To explicitly register a slicer, just leave opentype set to None (to disable 
auto-registration), and then register the slicer manually.
"""

... and then quote an example of this:

    class TupleSlicer(BaseSlicer):
        opentype = ("tuple",)
        slices = None
        ...
    registerAdapter(TupleSlicer, tuple, pb.ISlicer)

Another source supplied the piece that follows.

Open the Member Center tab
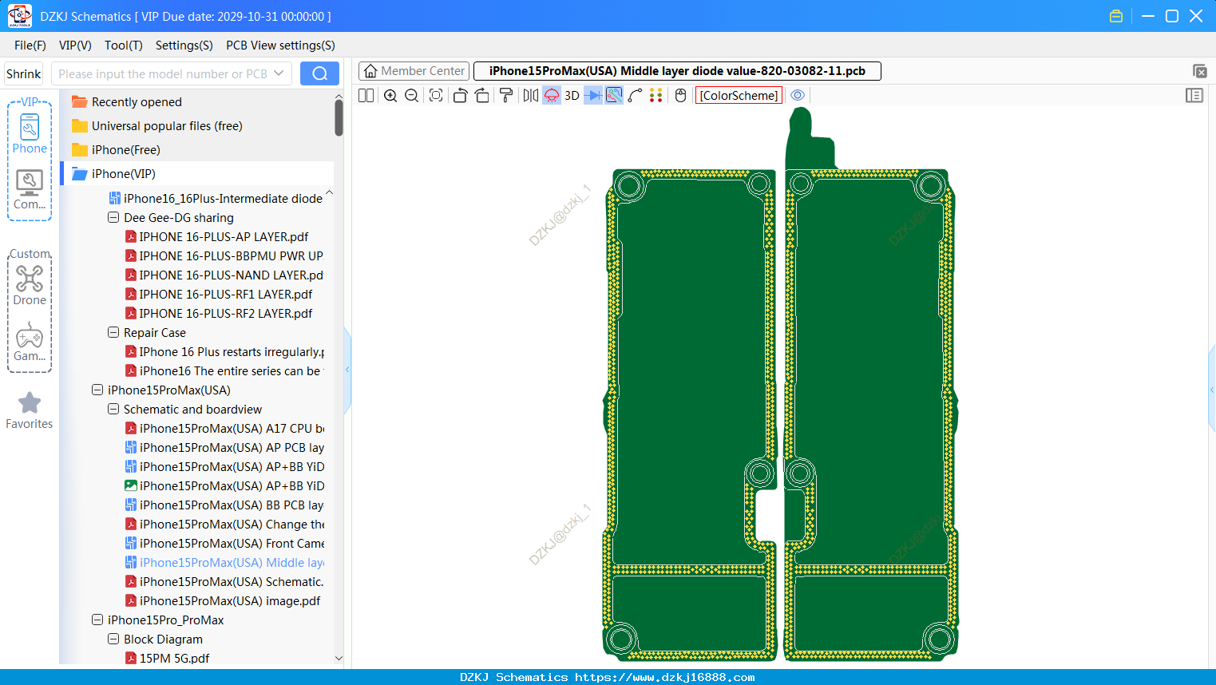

The problem is that the code sets *slices* to None, but the text talks about 
setting *opentype* to None. I'd be inclined to think the code is right, 
except the text says the same sort of thing happens later on when talking 
about Unslicers:

"""
If the Unslicer has a non-None class attribute named opentype, then it is 
automatically registered. If it does not have this attribute (or if it is set 
to None), then no registration is performed, and the Unslicer must be 
manually registered:
"""

Which is it?

Actually, my real question is: what are the exact uses of "opentype" 
and "slices" respectively? I suspect that "slices" refers to the type being 
sliced, and "opentype" is something low-level to do with the slicing process 
(maybe the symbol inserted in the output stream?). Why is is (seemingly 
always) a 1-tuple?

Lastly (secondly?) there is some text in the document:

  http://twistedmatrix.com/~warner/Foolscap/specifications/pb.html

under the paragraph heading, "Arbitrary Instances are NOT serialized" that 
says:

"""
Both ends must be willing to transport the object. The sending side expresses 
this by marking the class (subclassing Copyable, or registering an ISlicer 
adapter).
"""

To me this appears to imply that each of the various ways of transporting a 
non-fundamental type is as good as any other: if I have a subclassed Copyable 
then I wouldn't need an ISlicer adapter, and vice versa.

Is this true? Does this mutual relationship hold true for ISlicer-registered 
types and types making use of foolscap.registerRemoteCopyFactory()? I'm 
asking because I have some types for which I have called 
registerRemoteCopyFactory() yet for which I get an exception saying that the 
object is not sliceable (implying that I need to take the ISlicer approach 
and that the registerRemoteCopyFactory() approach is no longer good enough).

I'm using Python 2.4, Twisted 2.5.0 and head-of-SVN Foolscap.